* Assignment: In full and without edits, write out the data that follows.

[Stored dataset items]
--------------------

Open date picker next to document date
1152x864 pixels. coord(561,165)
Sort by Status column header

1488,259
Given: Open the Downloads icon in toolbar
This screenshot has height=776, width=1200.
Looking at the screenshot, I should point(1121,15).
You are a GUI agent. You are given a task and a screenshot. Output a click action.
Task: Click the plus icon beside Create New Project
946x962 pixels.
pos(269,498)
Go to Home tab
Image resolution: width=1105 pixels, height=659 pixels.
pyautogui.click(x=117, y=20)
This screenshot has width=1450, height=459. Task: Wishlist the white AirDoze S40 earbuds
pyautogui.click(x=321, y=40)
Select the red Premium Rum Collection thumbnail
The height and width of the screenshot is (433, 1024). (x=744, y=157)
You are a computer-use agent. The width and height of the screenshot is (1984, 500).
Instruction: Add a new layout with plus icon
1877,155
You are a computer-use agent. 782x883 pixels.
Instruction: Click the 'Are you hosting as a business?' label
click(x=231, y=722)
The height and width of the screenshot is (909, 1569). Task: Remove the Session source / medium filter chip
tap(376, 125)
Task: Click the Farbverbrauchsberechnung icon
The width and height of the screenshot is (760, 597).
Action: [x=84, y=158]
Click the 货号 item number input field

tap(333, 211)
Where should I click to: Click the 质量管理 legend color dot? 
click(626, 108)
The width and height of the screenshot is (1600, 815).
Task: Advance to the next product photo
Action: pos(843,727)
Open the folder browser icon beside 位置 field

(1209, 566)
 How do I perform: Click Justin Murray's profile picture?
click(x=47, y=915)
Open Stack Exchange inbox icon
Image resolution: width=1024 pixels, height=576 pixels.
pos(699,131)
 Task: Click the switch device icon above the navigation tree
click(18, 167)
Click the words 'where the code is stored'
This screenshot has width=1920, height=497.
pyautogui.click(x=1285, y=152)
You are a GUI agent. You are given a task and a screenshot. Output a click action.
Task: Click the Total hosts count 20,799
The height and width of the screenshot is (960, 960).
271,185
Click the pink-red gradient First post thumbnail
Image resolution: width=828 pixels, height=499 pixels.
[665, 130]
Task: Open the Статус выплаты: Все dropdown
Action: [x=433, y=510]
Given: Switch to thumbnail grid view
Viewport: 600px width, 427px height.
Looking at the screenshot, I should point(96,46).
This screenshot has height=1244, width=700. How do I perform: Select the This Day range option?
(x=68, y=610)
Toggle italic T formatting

--------------------

* Exercise response:
Open date picker next to document date
1152x864 pixels. coord(561,165)
Sort by Status column header

1488,259
Given: Open the Downloads icon in toolbar
This screenshot has height=776, width=1200.
Looking at the screenshot, I should point(1121,15).
You are a GUI agent. You are given a task and a screenshot. Output a click action.
Task: Click the plus icon beside Create New Project
946x962 pixels.
pos(269,498)
Go to Home tab
Image resolution: width=1105 pixels, height=659 pixels.
pyautogui.click(x=117, y=20)
This screenshot has width=1450, height=459. Task: Wishlist the white AirDoze S40 earbuds
pyautogui.click(x=321, y=40)
Select the red Premium Rum Collection thumbnail
The height and width of the screenshot is (433, 1024). (x=744, y=157)
You are a computer-use agent. The width and height of the screenshot is (1984, 500).
Instruction: Add a new layout with plus icon
1877,155
You are a computer-use agent. 782x883 pixels.
Instruction: Click the 'Are you hosting as a business?' label
click(x=231, y=722)
The height and width of the screenshot is (909, 1569). Task: Remove the Session source / medium filter chip
tap(376, 125)
Task: Click the Farbverbrauchsberechnung icon
The width and height of the screenshot is (760, 597).
Action: [x=84, y=158]
Click the 货号 item number input field

tap(333, 211)
Where should I click to: Click the 质量管理 legend color dot? 
click(626, 108)
The width and height of the screenshot is (1600, 815).
Task: Advance to the next product photo
Action: pos(843,727)
Open the folder browser icon beside 位置 field

(1209, 566)
 How do I perform: Click Justin Murray's profile picture?
click(x=47, y=915)
Open Stack Exchange inbox icon
Image resolution: width=1024 pixels, height=576 pixels.
pos(699,131)
 Task: Click the switch device icon above the navigation tree
click(18, 167)
Click the words 'where the code is stored'
This screenshot has width=1920, height=497.
pyautogui.click(x=1285, y=152)
You are a GUI agent. You are given a task and a screenshot. Output a click action.
Task: Click the Total hosts count 20,799
The height and width of the screenshot is (960, 960).
271,185
Click the pink-red gradient First post thumbnail
Image resolution: width=828 pixels, height=499 pixels.
[665, 130]
Task: Open the Статус выплаты: Все dropdown
Action: [x=433, y=510]
Given: Switch to thumbnail grid view
Viewport: 600px width, 427px height.
Looking at the screenshot, I should point(96,46).
This screenshot has height=1244, width=700. How do I perform: Select the This Day range option?
(x=68, y=610)
Toggle italic T formatting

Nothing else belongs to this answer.